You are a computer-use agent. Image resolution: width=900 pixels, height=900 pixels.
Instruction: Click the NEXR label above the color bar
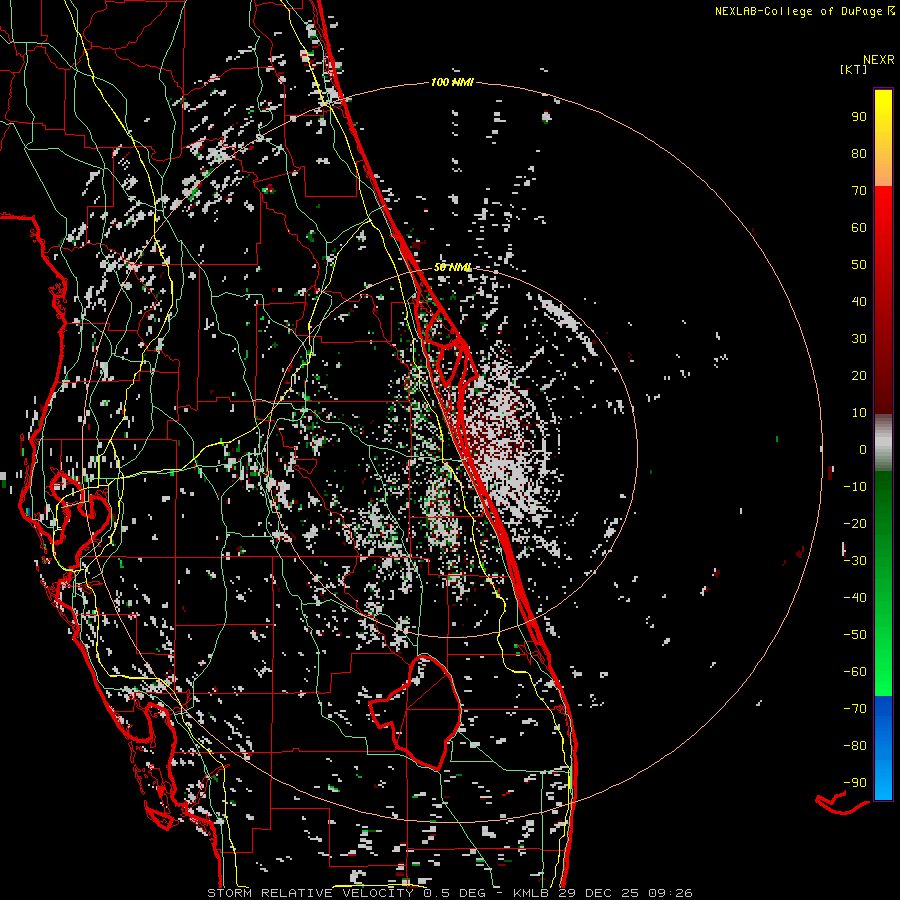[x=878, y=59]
* * *
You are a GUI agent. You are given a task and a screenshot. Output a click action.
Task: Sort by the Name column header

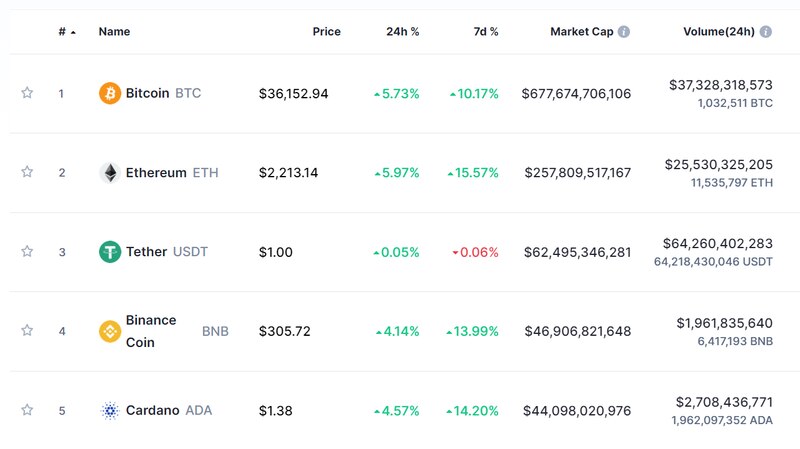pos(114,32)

▶ **OBJECTIVE**
Scale everything from the line containing "You are a GUI" down to the line containing "pos(114,32)", both ends included. Repeat those lines with the requests intact, multiplying each coordinate in the answers by 0.35 and rounding to whole numbers with halves rounded up, and omit the pictures.

▶ **WRITTEN SOLUTION**
You are a GUI agent. You are given a task and a screenshot. Output a click action.
Task: Sort by the Name column header

pos(40,11)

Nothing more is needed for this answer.